§ **Source records**:
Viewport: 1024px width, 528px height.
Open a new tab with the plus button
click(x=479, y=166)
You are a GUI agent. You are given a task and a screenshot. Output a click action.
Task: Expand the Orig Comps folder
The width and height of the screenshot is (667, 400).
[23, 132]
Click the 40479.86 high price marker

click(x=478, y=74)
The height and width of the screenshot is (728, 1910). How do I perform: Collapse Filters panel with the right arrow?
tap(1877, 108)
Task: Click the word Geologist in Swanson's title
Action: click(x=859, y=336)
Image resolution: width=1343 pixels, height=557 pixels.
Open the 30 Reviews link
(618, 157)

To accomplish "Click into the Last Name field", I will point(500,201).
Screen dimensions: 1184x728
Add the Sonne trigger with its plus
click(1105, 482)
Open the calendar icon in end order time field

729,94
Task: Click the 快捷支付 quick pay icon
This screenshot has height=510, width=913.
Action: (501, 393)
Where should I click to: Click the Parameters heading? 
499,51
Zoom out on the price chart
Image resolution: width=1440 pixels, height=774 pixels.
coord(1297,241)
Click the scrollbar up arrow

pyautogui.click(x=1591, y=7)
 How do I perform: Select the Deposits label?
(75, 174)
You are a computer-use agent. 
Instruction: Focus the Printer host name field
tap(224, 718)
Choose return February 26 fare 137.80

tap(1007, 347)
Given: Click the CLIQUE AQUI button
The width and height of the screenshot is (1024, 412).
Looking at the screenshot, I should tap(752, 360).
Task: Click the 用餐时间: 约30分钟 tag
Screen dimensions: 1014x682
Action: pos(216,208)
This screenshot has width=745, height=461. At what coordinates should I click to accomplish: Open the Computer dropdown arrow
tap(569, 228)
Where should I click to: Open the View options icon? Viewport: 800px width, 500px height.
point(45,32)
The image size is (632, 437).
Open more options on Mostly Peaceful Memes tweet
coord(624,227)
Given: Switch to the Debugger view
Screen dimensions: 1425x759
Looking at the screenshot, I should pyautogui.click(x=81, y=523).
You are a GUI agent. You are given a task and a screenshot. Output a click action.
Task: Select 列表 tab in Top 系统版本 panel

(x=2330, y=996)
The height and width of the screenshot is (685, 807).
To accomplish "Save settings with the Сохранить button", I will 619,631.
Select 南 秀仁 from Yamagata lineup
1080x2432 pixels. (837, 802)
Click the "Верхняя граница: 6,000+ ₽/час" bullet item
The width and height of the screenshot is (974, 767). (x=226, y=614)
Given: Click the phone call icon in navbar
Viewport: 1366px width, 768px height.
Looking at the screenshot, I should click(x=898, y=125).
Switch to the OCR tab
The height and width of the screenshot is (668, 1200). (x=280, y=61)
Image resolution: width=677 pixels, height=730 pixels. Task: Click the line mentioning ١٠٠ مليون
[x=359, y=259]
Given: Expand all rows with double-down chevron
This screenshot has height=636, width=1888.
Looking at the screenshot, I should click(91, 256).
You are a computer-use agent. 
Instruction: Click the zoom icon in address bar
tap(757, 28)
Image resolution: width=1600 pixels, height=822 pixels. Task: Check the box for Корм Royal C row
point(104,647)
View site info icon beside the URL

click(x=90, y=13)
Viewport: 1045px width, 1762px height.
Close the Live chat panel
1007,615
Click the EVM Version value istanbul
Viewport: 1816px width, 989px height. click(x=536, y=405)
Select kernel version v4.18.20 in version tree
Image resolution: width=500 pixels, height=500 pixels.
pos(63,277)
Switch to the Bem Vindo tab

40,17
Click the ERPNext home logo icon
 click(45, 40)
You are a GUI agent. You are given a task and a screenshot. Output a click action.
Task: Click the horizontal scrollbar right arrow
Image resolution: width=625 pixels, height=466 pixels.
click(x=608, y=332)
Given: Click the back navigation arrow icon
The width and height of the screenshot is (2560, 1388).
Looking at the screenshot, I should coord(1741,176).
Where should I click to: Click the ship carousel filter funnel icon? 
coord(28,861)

§ **What to produce**:
Please return the span of lines above that opens with the one containing "Viewport: 1045px width, 1762px height." and closes with the final line, both included, exactly as written and nothing more.

§ **Answer for the task**:
Viewport: 1045px width, 1762px height.
Close the Live chat panel
1007,615
Click the EVM Version value istanbul
Viewport: 1816px width, 989px height. click(x=536, y=405)
Select kernel version v4.18.20 in version tree
Image resolution: width=500 pixels, height=500 pixels.
pos(63,277)
Switch to the Bem Vindo tab

40,17
Click the ERPNext home logo icon
 click(45, 40)
You are a GUI agent. You are given a task and a screenshot. Output a click action.
Task: Click the horizontal scrollbar right arrow
Image resolution: width=625 pixels, height=466 pixels.
click(x=608, y=332)
Given: Click the back navigation arrow icon
The width and height of the screenshot is (2560, 1388).
Looking at the screenshot, I should coord(1741,176).
Where should I click to: Click the ship carousel filter funnel icon? 
coord(28,861)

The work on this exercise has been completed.